CHP'den ihracı gündemde olan Zonguldak Belediye Meclis Üyesi Turhan Demirtaş, İmar Komisyonu Başkanı CHP'li İzzet Türkçelik'in açıklamalarına yazılı bir açıklamayla yanıt verdi.

Demirtaş, Türkçelik'in başkanvekili olduğu gün parti yemeğinin Zonguldak Belediyesine fatura edildiğini söyledi.

İşte o bomba açıklamalar;

"Basınımızın değerli temsilcileri,

İmar Komisyonu Başkanlığı ve CHP Grup Başkanvekilliği yapan kişi, benden 'özür' bekliyormuş.

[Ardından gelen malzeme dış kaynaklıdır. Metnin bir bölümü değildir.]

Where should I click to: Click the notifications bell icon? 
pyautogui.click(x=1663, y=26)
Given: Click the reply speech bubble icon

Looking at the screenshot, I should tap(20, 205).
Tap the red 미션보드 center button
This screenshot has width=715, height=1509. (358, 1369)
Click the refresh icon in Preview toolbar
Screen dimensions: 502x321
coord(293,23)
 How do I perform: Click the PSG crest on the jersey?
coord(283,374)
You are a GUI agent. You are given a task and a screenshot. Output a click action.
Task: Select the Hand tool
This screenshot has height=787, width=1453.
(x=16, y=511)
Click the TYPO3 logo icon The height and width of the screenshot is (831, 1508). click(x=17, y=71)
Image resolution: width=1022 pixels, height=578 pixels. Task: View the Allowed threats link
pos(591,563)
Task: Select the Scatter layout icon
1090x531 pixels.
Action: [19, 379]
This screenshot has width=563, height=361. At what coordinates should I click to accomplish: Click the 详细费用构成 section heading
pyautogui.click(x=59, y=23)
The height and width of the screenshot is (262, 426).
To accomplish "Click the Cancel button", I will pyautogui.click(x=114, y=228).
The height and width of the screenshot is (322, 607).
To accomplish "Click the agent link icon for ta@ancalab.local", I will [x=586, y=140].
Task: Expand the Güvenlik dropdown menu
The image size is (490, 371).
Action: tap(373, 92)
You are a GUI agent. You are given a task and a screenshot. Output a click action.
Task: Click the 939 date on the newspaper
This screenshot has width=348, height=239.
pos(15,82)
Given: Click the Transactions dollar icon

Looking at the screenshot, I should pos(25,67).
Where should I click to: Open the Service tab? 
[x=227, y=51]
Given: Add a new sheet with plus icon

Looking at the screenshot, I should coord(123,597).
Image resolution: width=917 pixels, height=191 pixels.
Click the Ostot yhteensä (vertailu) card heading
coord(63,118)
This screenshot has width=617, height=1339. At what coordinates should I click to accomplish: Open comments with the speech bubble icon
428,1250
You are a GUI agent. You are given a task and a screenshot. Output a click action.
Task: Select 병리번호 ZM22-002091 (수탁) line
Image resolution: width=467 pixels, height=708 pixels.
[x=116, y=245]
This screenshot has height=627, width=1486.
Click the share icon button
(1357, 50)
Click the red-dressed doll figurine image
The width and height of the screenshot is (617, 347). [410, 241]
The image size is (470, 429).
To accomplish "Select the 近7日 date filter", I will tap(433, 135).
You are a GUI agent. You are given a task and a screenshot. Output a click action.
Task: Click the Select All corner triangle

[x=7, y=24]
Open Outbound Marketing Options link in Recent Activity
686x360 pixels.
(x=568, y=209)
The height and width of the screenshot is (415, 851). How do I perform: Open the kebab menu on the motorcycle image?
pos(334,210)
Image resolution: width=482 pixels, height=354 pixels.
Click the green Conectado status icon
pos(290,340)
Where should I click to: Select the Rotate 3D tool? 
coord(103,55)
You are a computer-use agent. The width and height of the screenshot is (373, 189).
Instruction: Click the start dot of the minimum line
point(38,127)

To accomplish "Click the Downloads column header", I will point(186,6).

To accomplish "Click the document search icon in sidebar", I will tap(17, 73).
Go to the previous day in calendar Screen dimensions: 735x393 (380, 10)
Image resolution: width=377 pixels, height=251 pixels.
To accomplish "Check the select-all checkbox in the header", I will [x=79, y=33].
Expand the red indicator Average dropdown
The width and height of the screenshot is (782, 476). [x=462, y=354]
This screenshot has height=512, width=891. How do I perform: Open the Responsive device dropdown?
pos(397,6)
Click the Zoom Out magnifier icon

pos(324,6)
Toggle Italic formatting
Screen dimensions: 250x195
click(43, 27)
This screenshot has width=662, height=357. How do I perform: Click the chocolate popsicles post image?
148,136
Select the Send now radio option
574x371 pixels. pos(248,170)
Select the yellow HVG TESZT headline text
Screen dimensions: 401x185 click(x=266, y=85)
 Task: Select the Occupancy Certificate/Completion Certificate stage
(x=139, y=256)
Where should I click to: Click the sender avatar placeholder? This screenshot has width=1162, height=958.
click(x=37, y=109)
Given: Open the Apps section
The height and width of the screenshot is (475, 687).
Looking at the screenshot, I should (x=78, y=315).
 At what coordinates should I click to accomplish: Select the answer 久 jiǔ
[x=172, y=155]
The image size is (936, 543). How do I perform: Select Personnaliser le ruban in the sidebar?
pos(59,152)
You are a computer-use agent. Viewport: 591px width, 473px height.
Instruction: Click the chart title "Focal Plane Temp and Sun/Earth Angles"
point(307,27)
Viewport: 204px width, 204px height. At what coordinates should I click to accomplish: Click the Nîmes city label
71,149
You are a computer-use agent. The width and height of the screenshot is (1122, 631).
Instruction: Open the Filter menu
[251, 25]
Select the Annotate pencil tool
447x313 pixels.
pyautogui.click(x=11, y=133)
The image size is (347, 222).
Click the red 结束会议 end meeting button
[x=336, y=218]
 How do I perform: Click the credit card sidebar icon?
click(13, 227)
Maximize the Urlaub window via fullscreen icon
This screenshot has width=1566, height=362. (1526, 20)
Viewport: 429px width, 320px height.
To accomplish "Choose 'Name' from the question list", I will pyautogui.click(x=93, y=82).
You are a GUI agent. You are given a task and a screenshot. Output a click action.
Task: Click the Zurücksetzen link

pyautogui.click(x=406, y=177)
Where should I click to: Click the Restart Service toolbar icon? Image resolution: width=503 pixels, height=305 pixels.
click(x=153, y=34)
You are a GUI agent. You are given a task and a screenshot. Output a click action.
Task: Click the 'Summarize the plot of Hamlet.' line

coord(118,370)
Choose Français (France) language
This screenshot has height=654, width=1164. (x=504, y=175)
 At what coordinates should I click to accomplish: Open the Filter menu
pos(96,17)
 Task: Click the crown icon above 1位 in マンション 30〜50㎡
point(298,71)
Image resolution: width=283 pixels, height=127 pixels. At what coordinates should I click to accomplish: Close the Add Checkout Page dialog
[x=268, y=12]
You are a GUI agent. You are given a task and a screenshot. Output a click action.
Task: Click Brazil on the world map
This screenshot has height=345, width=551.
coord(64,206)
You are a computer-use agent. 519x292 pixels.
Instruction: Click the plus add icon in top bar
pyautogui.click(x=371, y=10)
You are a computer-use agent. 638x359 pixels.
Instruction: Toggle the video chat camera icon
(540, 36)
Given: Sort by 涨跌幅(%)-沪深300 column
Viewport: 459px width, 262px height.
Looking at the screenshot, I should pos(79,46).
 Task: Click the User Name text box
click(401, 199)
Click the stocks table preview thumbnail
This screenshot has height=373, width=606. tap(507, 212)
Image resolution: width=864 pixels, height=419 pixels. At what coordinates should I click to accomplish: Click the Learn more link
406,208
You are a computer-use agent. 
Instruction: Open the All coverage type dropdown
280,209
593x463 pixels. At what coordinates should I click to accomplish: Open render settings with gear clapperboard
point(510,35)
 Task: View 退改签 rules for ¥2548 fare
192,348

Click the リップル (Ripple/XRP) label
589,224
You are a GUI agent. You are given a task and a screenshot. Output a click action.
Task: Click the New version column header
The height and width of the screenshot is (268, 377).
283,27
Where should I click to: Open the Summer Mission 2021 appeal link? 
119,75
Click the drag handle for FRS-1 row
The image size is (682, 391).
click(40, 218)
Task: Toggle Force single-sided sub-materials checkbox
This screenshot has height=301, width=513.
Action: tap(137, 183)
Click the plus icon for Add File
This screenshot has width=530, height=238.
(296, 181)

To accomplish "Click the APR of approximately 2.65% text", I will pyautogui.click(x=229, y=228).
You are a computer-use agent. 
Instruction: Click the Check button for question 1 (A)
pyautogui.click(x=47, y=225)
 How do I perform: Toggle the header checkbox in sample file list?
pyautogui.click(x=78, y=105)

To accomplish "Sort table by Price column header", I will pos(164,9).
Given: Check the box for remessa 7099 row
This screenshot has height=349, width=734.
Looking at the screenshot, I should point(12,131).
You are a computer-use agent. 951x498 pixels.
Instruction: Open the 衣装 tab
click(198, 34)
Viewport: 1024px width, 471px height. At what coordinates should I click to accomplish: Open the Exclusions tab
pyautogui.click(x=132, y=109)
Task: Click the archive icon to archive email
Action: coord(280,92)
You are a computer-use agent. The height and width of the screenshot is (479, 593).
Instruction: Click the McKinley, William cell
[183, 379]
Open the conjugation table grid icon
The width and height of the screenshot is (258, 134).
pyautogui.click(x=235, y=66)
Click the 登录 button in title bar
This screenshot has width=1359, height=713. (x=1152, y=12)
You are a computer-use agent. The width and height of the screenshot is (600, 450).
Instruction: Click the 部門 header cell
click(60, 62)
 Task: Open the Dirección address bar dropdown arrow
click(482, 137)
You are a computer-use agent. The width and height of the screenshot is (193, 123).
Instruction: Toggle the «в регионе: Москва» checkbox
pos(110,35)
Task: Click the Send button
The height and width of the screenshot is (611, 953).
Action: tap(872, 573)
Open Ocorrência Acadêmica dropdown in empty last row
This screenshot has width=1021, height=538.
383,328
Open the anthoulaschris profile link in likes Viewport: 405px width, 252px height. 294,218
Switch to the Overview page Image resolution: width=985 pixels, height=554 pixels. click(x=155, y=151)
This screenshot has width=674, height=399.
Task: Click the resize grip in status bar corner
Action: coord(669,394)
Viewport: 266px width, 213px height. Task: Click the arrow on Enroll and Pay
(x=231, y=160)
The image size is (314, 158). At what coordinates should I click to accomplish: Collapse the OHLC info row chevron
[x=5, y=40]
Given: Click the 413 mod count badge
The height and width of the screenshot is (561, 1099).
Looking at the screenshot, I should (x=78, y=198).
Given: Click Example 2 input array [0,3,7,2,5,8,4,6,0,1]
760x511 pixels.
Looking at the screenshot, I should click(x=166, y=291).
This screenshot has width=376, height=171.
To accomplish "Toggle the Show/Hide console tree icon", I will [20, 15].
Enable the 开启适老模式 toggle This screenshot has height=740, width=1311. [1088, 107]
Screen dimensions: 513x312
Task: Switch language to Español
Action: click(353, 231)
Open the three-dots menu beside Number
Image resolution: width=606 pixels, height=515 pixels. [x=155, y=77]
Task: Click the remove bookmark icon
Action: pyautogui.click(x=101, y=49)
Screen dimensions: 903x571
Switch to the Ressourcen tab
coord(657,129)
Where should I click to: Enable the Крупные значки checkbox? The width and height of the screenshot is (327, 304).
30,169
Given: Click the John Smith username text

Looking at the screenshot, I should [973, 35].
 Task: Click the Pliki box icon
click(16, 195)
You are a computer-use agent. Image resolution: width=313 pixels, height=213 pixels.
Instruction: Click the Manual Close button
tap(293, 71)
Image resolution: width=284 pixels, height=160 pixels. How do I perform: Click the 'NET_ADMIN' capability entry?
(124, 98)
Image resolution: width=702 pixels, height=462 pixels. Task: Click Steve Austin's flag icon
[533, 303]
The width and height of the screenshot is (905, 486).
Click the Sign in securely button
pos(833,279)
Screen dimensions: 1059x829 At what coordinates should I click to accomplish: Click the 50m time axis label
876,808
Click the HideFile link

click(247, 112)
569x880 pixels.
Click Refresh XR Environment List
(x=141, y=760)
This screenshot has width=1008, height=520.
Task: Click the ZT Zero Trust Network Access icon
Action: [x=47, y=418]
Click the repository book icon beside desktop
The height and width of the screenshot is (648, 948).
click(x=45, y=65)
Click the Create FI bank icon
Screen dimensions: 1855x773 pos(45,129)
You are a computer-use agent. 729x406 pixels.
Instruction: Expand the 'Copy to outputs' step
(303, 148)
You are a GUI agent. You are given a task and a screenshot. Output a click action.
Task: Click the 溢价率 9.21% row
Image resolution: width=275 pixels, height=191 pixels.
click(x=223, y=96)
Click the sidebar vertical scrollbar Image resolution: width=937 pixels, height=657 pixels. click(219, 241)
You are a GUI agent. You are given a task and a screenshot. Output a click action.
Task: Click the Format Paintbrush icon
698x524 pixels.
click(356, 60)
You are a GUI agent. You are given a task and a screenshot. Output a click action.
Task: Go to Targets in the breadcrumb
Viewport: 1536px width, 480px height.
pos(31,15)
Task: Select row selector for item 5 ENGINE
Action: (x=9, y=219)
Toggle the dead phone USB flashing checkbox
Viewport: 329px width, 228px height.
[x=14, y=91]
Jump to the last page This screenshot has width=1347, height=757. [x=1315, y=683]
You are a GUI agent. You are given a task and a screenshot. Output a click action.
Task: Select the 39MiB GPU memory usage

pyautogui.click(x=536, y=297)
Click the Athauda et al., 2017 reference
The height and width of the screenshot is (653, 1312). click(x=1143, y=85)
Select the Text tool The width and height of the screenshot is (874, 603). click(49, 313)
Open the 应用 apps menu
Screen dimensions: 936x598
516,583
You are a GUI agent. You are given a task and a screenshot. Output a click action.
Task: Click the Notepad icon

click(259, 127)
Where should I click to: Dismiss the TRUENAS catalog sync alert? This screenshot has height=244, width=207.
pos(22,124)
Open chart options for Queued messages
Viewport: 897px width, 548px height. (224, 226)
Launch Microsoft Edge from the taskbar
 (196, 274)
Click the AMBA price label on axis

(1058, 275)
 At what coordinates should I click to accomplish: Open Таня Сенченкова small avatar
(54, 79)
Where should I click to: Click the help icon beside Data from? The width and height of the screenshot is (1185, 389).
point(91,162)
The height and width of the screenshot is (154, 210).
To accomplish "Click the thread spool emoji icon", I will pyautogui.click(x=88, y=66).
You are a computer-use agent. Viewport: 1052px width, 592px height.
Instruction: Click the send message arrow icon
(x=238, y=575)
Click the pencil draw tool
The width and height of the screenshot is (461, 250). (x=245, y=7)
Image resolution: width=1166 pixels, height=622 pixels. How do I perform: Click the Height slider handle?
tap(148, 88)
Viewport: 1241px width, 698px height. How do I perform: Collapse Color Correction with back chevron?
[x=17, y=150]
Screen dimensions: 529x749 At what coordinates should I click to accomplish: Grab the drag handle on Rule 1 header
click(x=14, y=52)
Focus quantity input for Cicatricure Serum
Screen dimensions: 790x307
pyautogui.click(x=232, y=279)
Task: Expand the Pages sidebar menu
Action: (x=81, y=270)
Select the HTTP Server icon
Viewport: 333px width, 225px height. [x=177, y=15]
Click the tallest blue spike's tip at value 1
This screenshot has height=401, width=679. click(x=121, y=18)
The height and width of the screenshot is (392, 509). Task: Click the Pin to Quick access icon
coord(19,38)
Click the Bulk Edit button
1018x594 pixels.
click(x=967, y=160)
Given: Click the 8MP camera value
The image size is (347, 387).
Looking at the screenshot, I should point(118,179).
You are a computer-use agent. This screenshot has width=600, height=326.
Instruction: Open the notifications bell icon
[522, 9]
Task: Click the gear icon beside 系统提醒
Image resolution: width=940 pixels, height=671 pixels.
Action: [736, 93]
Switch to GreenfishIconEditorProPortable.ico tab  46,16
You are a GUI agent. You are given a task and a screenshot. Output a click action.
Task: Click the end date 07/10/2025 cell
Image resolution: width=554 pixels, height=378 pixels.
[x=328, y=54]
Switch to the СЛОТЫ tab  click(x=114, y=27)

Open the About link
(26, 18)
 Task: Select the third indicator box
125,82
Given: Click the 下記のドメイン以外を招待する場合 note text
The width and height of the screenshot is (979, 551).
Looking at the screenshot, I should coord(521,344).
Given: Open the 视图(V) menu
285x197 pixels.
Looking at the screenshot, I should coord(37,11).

'Her şey elindeyken Zonguldak'a bir şey vermedi' demiş.

Meclis üyesi oldum, ama yapım, yaptırım gücü elinde olan Belediye Başkanı hiç olmadım.

Araştırmayan, üretmeyen, belediyeden nemalanma peşinde koşanların, Zonguldak'ın hayati sorunlarını çözmesi, geleceğini aydınlatması asla ve asla mümkün değildir.

Soruyorum cevap veremiyorlar; Tatil günleri hariç, her gün belediyenin kasasına giren 390 bin TL (eski parayla her gün 390 milyar TL) kimlere ve nerelere gitti? Belediyenin hangi birimlerinde kaç taşeron işçisi çalıştırılıyor, isimleri ve fiilen yaptıkları görevleri nedir?

Otoparklarda devrim yapmışlardı. Devriminizi göremedik? Devrim yapmak için; ilken, idealin olacak, bilgili ve yürekli olacaksın, ikiyüzlülük yapmayacak, korkmayacak, kıvırmayacaksın.

Otoparklarda hiçbir zaman devrim yapmayacaklarını nedenleriyle açıklayıp, eleştirince, devrimini anlatacağına, konuyu saptırmak, unutturmak için; 'otoparklarla ilgili hiç şikayet olmadı' demiş.

Otopark sorunundan böylesine bilgisiz birinin İmar Komisyonu Başkanı olduğu bu belediye; trafik, otopark, kentsel dönüşüm ve mülkiyet gibi hayati önemdeki hiçbir sorunu asla çözemez.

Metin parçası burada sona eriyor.